Can you please give us your favorite “Life Lesson Quote”? Can you share how that was relevant to you in your life?

One of my all-time favorites is, “Travel is fatal to prejudice, bigotry, and narrow-mindedness” by Mark Twain. I hold this quote dear to my heart since I’ve traveled through so many countries before settling in San Francisco. Each time I’ve moved, I’ve had to adapt and assimilate to new environments. It’s much like a designer receiving a brief to develop a new product. In order to grow, succeed, innovate and challenge preconceived assumptions — we have to remain curious and receptive to new ideas. And what better tool than travel? As a designer, travel is essential to understanding different cultures and how people will ultimately use the products you create.

I’m fortunate to have traveled extensively in my career.
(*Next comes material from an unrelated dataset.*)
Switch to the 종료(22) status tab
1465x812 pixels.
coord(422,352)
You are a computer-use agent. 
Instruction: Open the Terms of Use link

What’s even more fun is spotting my designs around the world — like the Keen Venice sandals I designed in 2007 that are still in production today…and on the feet of fellow travelers from Vietnam to Zimbabwe.

If you could inspire a movement that would bring the most amount of good to the most amount of people, what would that be?

Perhaps it’s hypocritical for me to say as a product designer, but it would be to value life experiences over material goods. At Y Studios, we aim to design quality products that last — that are useful, beautiful, and meaningful for the long-haul. Stop collecting the next new thing and spend more time collecting life experiences. Go travel and see the world. Challenge your prejudices and narrow-mindedness. It’s never too late to learn and live better.